GLOBAL health services are unprepared to meet the needs of a rising number of people living longer with HIV, experts warned last night.
About 36.9million people are now living with HIV worldwide, according to UNAids, a branch of the UN that aims to end Aids as a public health threat.
The number includes 7.5million people aged 50 or over — more than double the 3.3million from ten years ago.
Study leader Prof Jeffrey V Lazarus, of the Barcelona Institute for Global Health in Spain, said: ‘Life expectancy for people living with HIV has increased rapidly since the late 1990s. However, this means health systems are responsible for the care of increasingly large numbers of ageing people with HIV.’
In Britain, new diagnoses of HIV have fallen to their lowest level in almost two decades, with around 4,484 cases last year. But there are still 103,800 people living with the condition, with more than 38,000 aged over 50, according to Public Health England. In a series of papers for The Lancet ahead of World Aids Day next Sunday, an international panel of academics say healthcare systems are not equipped to manage the complex care needs of HIV-positive people as overall numbers continue to rise.

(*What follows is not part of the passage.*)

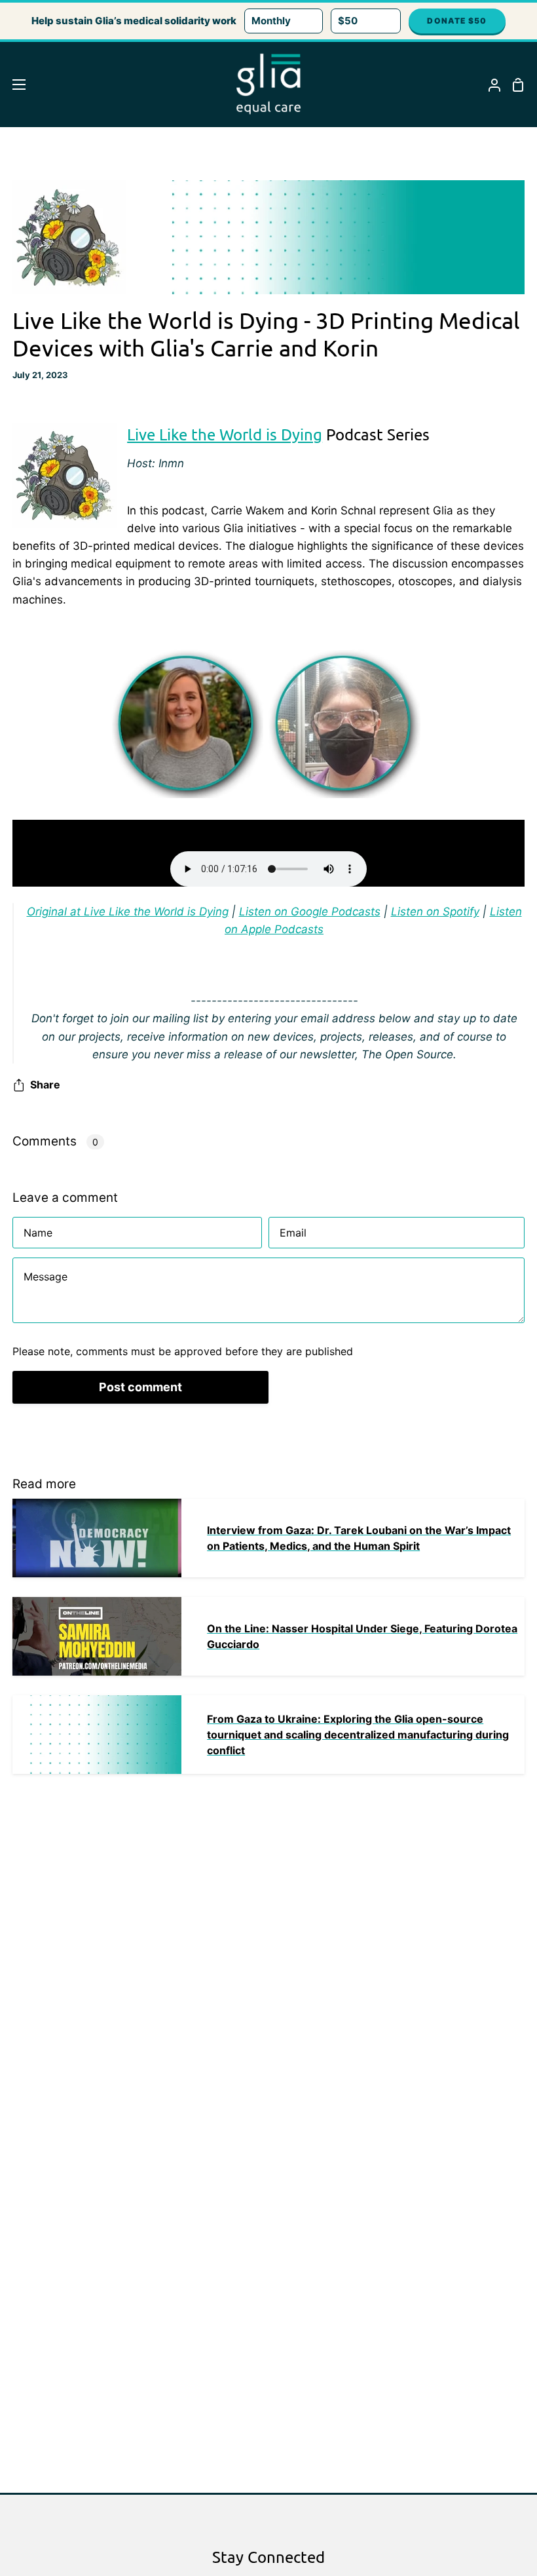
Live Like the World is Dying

Older people are more vulnerable as they face additional health challenges associated with ageing, they add.
‘In 2019 it is not enough that people living with HIV are alive. They should also be living well,’ the experts say.
Ian Green, chief executive of the Terrence Higgins Trust, called for training in the health system to ensure older HIV patients receive proper care.
‘Thanks to rapid progress in HIV treatment we are now seeing the first generation of people to grow old living with HIV, which is great news — but it means we’re entering uncharted territory,’ he said. ‘That means the next challenge is how to ensure this cohort live well and have good quality of life.’